Every year on Oct. 1, thousands of students apply for financial aid, receiving direct loans through the U.S. Department of Education or private providers like Sallie Mae, Credible and Earnest.
Financing has enabled students from middle to low-income households to attend college. But as the cost of higher education rises, including here at Columbia College, so has the worry about debt. The average student borrows over $30,000 to pursue a bachelor’s degree, according to the Education Data Initiative.
Total student loan debt in the United States is now over $1.75 trillion, which is one of the reasons it has become a campaign issue in the upcoming presidential election.
Although the cost of tuition at Columbia was $32,272 last year, 6,083 students received aid, with the average financial package being $22,312. This means 93% of students paid less than half of the full tuition.
Columbia distributed $96,598,880 in financial aid in Fall 2023.
How it works:
FAFSA, which stands for Free Application for Federal Student Aid, is aid from the government that doesn’t need to be paid back. FAFSA uses your family income and tax information to compile the complete financial aid award letter and automatically subjects you to ‘merit-based’ and ‘needs based’ grants.
FAFSA awards were delayed earlier this year after the Department of Education, which administers the aid, changed the formula for awarding it to account for inflation. The application process also was redesigned. Because of these delays, most schools, including Columbia, were late in sending financial aid package decisions because when schools offer discounts and scholarships they account for how much a student is also getting from the government.
The delays may have contributed to some of the enrollment decline at the college, as the Chronicle previously reported.
Like FAFSA, scholarships and grants do not need to be paid back.
But private loans are paid back with interest over a selected timeline.
Columbia Central, the main office for all student’s financial and enrollment services, encourages students to apply for aid that doesn’t need to be paid back such as scholarships and grants offered internally and externally to the school.
What experts are saying:
In an email to the Chronicle, Virginia Johnson, assistant vice president of Student Financial Services, said all students who borrow federal loans complete entrance counseling, a process which “ensures students understand the terms and conditions of their loans, and their rights and responsibilities.”
Students also sign a Master Promissory Note, a legal document in which students must agree to repay their loans once due, after they have left school or their grace period, and any collected interest and fees. It also includes their terms of repayment, such as timeframes in which students can cancel their loans or request a lower amount.
Dustin Apelgren, of ECMC Solutions, a financial aid consulting company partnered with the college, hosts a series of three webinars biweekly over the course of the school year to help students navigate their loans, each planned around the “life cycle” of a loan.
“The schools provide the service. They pay for the service for all the students. So students can reach out to us anytime,” said Apelgren. “We already have all the students’ loan information, all that kind of stuff up on our end, and we get updates from the National Student Loan Data System.”

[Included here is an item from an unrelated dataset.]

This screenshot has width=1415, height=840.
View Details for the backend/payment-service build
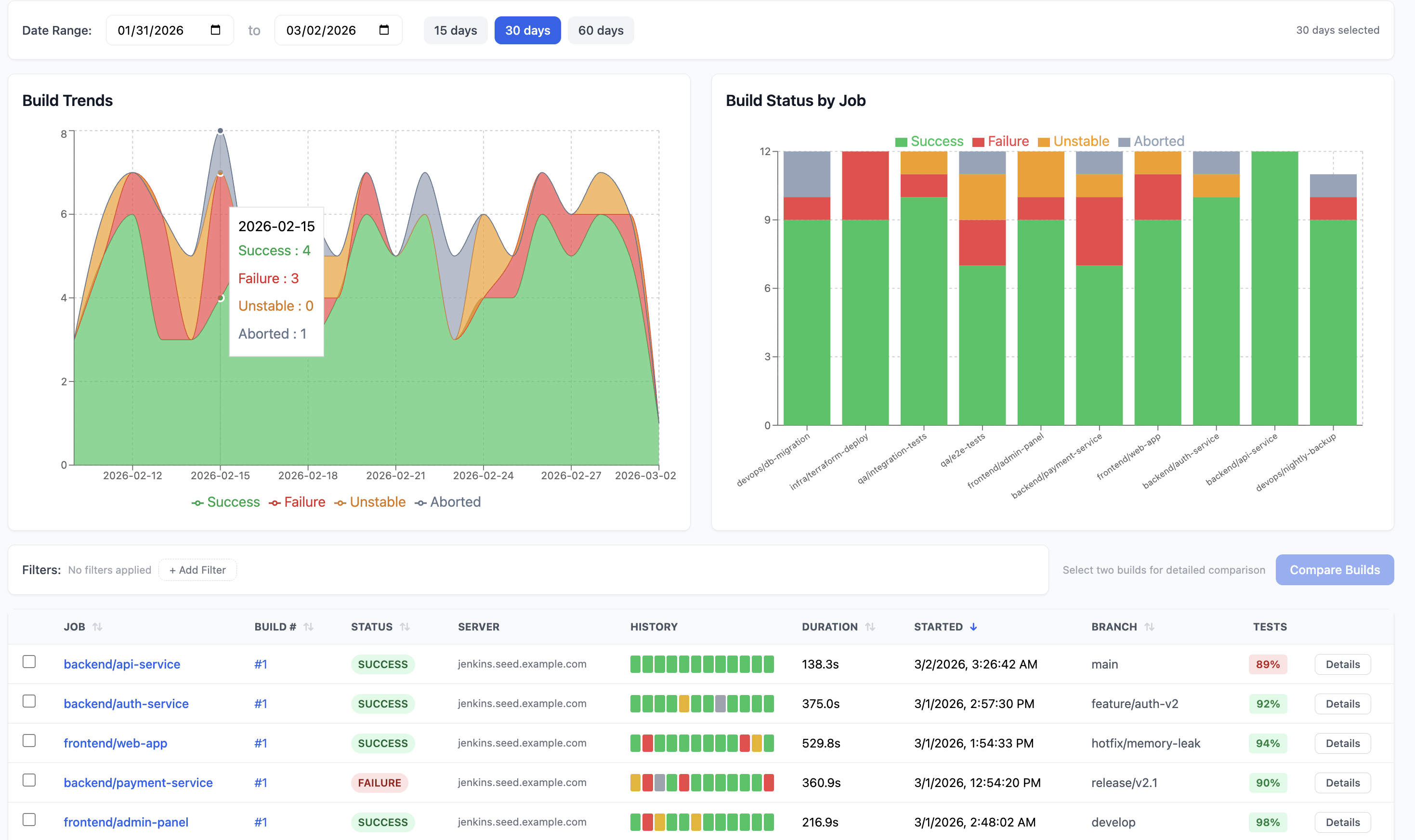(x=1343, y=782)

Apelgren encouraged students to reach out as, “if there are any questions about getting help with basically anything that has to do with student loans, we’re there to assist with that because all of our student loan counselors, they’re all basically, I’d say, federal student loan experts.”
What students are saying:
Michelle Flores, a junior fashion major, through FAFSA, has been given the opportunity to pay for college completely out of pocket with the assistance of her parents.
“It’s not horrible, as I thought it would be, especially when comparing it to what my other friends are paying in their other schools,” she said. However, she said she has noted the steady rise in the cost of tuition.
Hailey Wilkins, a senior film major, said she had to pay her whole way through college without any help from her parents.
Through FAFSA, Wilkins has been able to take out unsubsidized direct loans at a low enough rate to feel comfortable.
“I only take out $2,000 a semester, so I only owe back $22,000 in student loans, which is way less than what a lot of people owe,” Wilkins said. “I think I’ll be able to pay that off within my first five years as an adult post-graduation.”